The surest sign yet that the Iranian nuclear deal is in deep trouble is its endorsement by Israel’s prime minister, Benjamin Netanyahu.

“A positive first step,” Mr Netanyahu called the deal. This was in marked contrast to his own defence minister, Ehud Barak, who complained earlier that the agreement accorded Iran “legitimisation for enriching uranium for civilian purposes on its soil, contrary to the understanding that those negotiating with it have about its real plans”.

Mr Barak and Mr Netanyahu march in lockstep when it comes to Iran. The reason for their apparent disagreement is simple. Mr Barak dismissed the proposed deal when it looked as if Iran might accept it. Mr Netanyahu’s approval came only after Iran’s response was interpreted by the western powers as a “no”.

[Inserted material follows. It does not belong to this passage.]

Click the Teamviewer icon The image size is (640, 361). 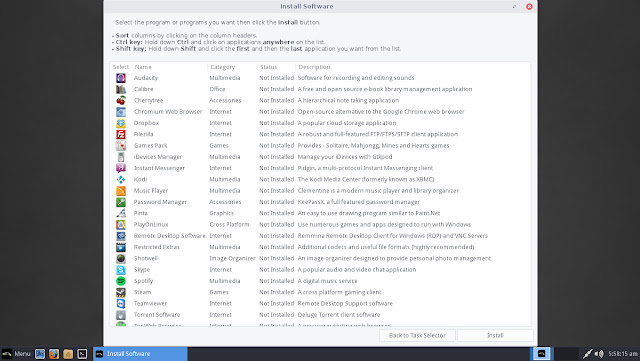click(x=121, y=303)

The proposed deal used Iran’s request for fuel to power a medical research reactor in Tehran as an opportunity to address western concerns over Iran’s stockpile of low-enriched uranium, which could produce enough material for a single crude bomb at some point in the future. The Vienna agreement required that Iran send around three-quarters of its own stockpile to Russia and France for processing into fuel that cannot easily be weaponised.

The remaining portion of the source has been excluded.